Other reported attacks on Chile’s food law include a pending lawsuit by Kellogg’s and PepsiCo claiming their intellectual property has been infringed. These goliath corporations contend they should be able to use their trademarks registered in Chile (alas images of Tony the Tiger have been deleted from cereal packages by legal restrictions). And the industrial food industry association in Chile, Chilealimentos, argues that the corollation between weight gain and promotion of unhealthy food is scientifically flawed and consumer education is the best way to change people’s behavior/habits. We recommend viewing the recent film, Fed Up, to see why that is not the simple solution.
Chile has endured skyrocketing rates of obesity: 75% of adults and 50% of six year old children, in a country of 18 million, are overweight or obese.
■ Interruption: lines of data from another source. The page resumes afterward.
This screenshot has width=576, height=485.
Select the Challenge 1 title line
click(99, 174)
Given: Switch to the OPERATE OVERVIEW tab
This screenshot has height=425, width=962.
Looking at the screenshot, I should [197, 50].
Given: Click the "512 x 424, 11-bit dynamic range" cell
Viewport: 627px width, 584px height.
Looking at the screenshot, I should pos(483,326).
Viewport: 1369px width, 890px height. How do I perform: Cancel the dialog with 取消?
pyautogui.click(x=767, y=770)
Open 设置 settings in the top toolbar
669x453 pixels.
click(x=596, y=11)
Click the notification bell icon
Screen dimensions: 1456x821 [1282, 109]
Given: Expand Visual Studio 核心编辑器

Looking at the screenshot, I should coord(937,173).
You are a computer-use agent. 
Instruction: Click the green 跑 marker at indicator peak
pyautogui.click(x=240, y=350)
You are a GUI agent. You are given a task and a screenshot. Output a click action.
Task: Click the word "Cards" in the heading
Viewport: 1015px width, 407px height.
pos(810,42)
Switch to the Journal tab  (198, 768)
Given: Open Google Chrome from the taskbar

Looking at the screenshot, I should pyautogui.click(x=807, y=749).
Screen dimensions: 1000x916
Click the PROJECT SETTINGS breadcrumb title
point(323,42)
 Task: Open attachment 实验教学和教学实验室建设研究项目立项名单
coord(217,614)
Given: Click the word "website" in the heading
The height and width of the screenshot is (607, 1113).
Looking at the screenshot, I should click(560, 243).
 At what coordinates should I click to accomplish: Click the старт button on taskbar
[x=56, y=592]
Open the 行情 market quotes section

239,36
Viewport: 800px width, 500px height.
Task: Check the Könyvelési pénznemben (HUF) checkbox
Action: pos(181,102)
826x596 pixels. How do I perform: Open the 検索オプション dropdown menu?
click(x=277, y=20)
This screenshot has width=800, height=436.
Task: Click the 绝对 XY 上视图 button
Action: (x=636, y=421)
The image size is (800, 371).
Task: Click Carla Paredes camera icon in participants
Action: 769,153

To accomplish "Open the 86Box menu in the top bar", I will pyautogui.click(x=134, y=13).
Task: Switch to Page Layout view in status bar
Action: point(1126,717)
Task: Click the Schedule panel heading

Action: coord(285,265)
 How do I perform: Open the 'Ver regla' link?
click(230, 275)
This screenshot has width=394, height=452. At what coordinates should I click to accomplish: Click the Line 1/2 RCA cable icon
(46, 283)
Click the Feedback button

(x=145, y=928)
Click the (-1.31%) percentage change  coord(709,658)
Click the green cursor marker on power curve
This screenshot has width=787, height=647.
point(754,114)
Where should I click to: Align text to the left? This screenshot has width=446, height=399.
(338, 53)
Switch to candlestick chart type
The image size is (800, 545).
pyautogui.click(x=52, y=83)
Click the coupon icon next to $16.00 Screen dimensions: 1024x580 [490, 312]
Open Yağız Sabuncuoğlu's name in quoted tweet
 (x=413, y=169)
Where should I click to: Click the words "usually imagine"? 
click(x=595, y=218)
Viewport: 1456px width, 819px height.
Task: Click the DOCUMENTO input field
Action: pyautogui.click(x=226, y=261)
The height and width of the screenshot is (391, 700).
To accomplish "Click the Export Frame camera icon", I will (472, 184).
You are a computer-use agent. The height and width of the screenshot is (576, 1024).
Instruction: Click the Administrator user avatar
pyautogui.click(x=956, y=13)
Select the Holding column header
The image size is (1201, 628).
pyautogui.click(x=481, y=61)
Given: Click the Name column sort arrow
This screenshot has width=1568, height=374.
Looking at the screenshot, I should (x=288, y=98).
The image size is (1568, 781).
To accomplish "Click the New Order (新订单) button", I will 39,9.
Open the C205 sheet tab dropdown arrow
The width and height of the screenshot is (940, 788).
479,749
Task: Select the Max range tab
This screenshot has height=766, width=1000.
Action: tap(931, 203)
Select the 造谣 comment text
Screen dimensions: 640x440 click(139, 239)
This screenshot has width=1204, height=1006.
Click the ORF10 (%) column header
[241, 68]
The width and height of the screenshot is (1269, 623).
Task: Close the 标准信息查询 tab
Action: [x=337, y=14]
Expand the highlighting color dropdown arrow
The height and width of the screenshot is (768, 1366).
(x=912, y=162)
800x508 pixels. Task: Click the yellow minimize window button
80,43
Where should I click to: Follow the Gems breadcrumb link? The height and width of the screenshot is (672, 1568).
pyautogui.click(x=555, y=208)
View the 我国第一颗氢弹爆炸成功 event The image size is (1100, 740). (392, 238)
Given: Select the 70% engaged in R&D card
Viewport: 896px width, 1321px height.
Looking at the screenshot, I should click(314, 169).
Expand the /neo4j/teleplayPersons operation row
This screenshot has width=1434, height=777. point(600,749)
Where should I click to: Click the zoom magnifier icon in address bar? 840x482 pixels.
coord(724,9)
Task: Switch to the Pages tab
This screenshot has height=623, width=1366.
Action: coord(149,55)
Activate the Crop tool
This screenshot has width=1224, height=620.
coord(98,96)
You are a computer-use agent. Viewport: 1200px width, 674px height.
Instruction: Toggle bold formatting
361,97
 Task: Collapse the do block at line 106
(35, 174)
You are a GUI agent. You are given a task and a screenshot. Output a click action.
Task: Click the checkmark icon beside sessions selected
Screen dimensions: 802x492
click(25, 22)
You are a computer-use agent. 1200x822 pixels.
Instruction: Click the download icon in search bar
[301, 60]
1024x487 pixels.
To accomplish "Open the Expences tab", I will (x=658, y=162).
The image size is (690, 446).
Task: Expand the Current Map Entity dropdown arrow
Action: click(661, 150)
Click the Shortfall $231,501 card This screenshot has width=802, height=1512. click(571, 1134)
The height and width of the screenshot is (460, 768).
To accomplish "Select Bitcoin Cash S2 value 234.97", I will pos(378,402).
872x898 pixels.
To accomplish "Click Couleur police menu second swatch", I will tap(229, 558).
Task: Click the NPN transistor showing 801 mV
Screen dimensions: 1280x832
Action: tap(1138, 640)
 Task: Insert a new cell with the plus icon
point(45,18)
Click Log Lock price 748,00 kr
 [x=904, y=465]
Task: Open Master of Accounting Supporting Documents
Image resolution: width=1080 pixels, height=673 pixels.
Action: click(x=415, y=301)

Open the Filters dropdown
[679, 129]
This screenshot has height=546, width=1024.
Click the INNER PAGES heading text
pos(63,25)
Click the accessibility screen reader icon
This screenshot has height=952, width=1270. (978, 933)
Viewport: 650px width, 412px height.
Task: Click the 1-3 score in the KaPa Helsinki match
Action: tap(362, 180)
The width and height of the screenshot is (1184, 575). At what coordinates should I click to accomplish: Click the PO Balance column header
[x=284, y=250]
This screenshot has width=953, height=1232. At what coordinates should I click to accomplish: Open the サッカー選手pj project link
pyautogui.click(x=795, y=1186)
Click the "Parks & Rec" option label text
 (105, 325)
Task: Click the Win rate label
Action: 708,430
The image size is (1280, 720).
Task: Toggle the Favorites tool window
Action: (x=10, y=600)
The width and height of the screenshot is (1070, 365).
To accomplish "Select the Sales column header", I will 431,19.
And with medical costs of obesity of $800 million (in 2016), there has been much support for the nation’s restrictions on industrial food products: (i) mandatory packaging redesigns, (ii) labeling rules, (iii) junk food advertising bans from TV, radio and movie theaters, (iv) steep soda taxes, (v) banning the marketing of infant formula to encourage breast feeding, and (vi) already very effective black warning logos in the shape of stop signs on packaged food products high in sugar, or salt, or calories or saturated fat. If a packaged food product sold in Chile is high in sugar and salt and calories and saturated fat, there are now four black warning logos in the shape of stop signs.
Also proving the law’s success, reporter Jacobs notes that 20% of the 1,500 items of packaged food products sold in Chile have been reformulated in response to the law to avoid the dreaded black warning logos. Coca Cola has created 32 new beverages in the last 18 months to avoid the black logos.
Reporter Jacobs quotes a mother of two filling her shopping cart at a supermarket in Santiago (capital of Chile), “I never really paid attention to labels,” but now the black logos “kind of force you to pay attention. And if I don’t notice, my kids do.” Jacobs also quotes Dr. Camila Corvalan of the University of Chile who has been assessing the impact of the new label system: “Originally we didn’t believe the logos would make much of a difference but in focus groups, we’ve discovered that kids really do look at them. They’ll say ‘Mom, this has so many logos, I can’t bring them to school. My teacher won’t allow it’.”
The front page story in the New York Times also quotes Stephen Simpson, director of the Charles Perkins Centre, an Australian medical research institute, clinic and education hub in Sydney, that primarily focuses on diabetes, cardiovascular disease and obesity. Noting that the multi-billion dollar food and soda industries have exerted pressures to successfully stave off regulation in many other countries, he opines that the significance of Chile’s food law cannot be overstated. How Chile’s (soon to take office) President Sebastian Piñera seeks to improve the law will be watched closely. Let us hope that the well-financed opposition to the law and political campaign contributions will not control the outcome.